May Day. We awoke to a gloriously sunny day, and went down for a decadent breakfast with a wonderful sea view, and of course the view of the crow-shooter striding purposefully up and down the lawn with his catapult. He fired a few times, but he still never hit anything. A crow flew in to the omelette station, grabbed a piece of the eggy treat with a ‘a bit of everything’ and flew off again. The catapult man looked perplexed, but then a new grim determination took over, and he doubled the speed of his lawn patrols. I found it enormously entertaining.
I had a short walk down Galle Face green to walk off the food (I’d ignored, yet again, the ‘leave the table 75% full’ advice). The pier here was full of people, some fishing, some just hanging out, others courting. I thought how lovely it must be to live next to a sea like this – one where the sea view is unblocked by a thousand oil tankers, as it is in Singapore, a sea that actually smells of sea.
“…the company had sent an absolute loon of a driver….clearly on a suicide mission….”
We checked out of the hotel, and got a private car, recommended by the guy working at the travel agents at the Galle Face, to Unawatuna (for almost half the price – Rs 8,500 – than the official hotel price). Inevitably, such a low price (well, it was still pretty expensive but we didn’t have the time nor patience for the trains on a day like Labour Day) corners were cut – and in this case the company had sent an absolute loon of a driver. He spoke English a little bit, I think, though I could only make out the occasional word in his rapid machine-gun style of speaking / shouting.

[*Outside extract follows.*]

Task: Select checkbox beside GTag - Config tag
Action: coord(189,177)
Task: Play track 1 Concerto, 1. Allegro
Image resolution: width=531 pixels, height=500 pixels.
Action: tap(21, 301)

He barely had time to catch his breath as he spoke, while at the same time swerving to take over and avoid traffic – he was clearly on a suicide mission – or was this a normal leisurely drive on a bank holiday in Sri Lanka? We took the Highway to save time – toll free on public holidays. We got to Galle in 2 hours, and found everyone else in Colombo had had the same idea of escaping the city. The police had inexplicably closed certain roads, and it took us a while, and lots of asking /yelling to passersby who pointed us in vague directions, to get there.

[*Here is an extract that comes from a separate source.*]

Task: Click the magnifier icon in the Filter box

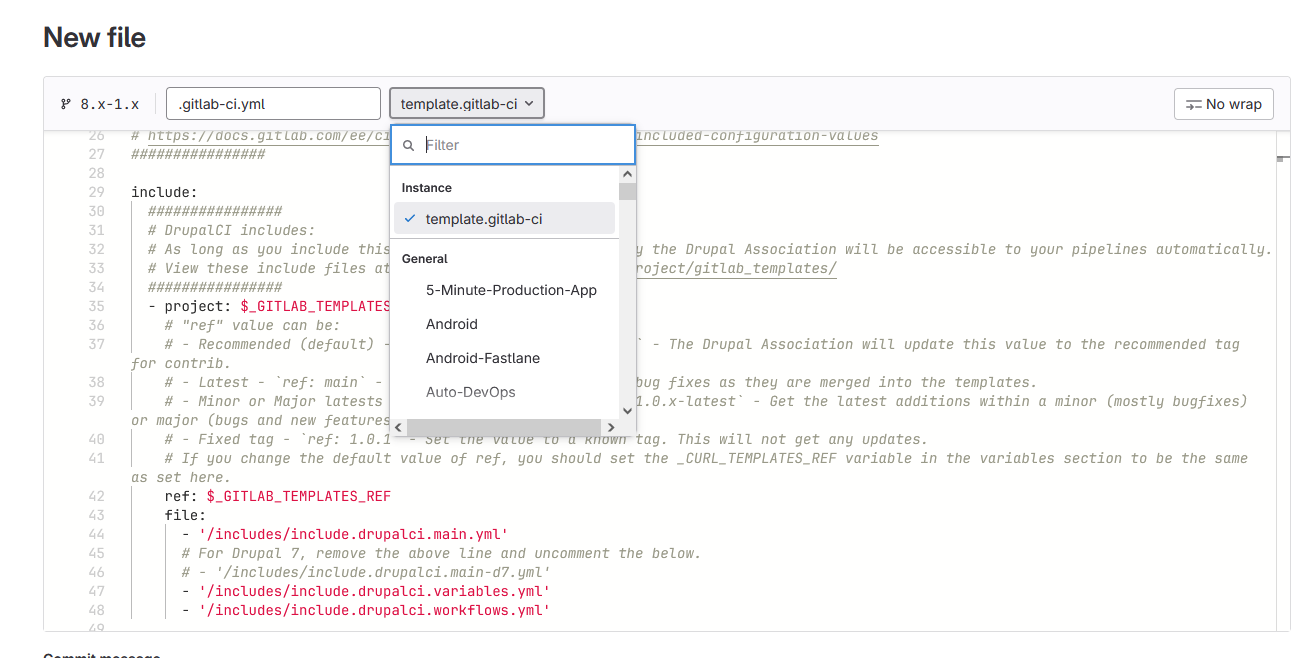Action: point(408,145)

We arrived at the Gloria Grand Hotel, and checked into the top floor after a refreshing welcome drink, in a small but lovely mountain view room. Despite the bathroom smelling of sewage, it was a decent room, with a balcony. Not a patch on the Galle Face, of course, but it would be wrong to compare.
“There was an air of festivity”
We headed straight out, down the colourful, narrow streets filled with the little shops and restaurants geared to tourists. We hit the sand – and the cove is quite beautiful, the sand yellow, the sea turquoise. Loads of locals were splashing away enjoying the Sunday at the far end beneath the Buddhist shrine, which is where the water became shallow and like a swimming pool. Families were having loads of fun in the shallows, and there was an air of festivity. We had a nice time walking up and down the beach, practically the only foreigners here, before stopping for lunch. We then found a sun-lounger and lay down for a while, before braving the waves and the beach that dropped off very quickly to deep water. We enjoyed an afternoon tea and coffee further down the beach, then we headed back as night fell. Back in the room, I stayed on the balcony a while, watching monkeys play and all kinds of birds gearing up for a bit of nocturnal feeding – a peahen was flying around too, but was too big for the palms she was standing on, and broke one or two, much to the Gibbons’ delight. Later, the night sky was lit with beautiful stars. It was a peaceful spot indeed.
“The only sounds were those of the waiters chatting softly, which sounded like the babbling of a brook, and the ceaseless breathing of the sea
We headed out, hitting a little restaurant for a 3-coins beer, then down to the beach. We sat down in front of Yellow restaurant on a table in front of the sea, under the stars, and enjoyed a romantic bottle of….Lion beer. Lion has that filthy, hangover-in-a-bottle taste – unlike the crisp, clean taste of 3-coins. It’s probably the worst lager I’ve ever tasted – but it was the only lager I’d drink for the rest of the trip, 3-coins a luxury reserved only for a few select places it seemed. We strolled down the beach – lit softly by the yellow lights from the restaurants, and the lanterns on the tables casting soft shadows across the sands. We went to La Tortuga for a mediocre pizza and another bottle of Lion. There was no-one about. The only sounds were those of the waiters chatting softly, which sounded like the babbling of a brook, and the ceaseless breathing of the sea. We were the only guests. Unawatuna seemed like a ghost town. The beach was deserted. It was only us.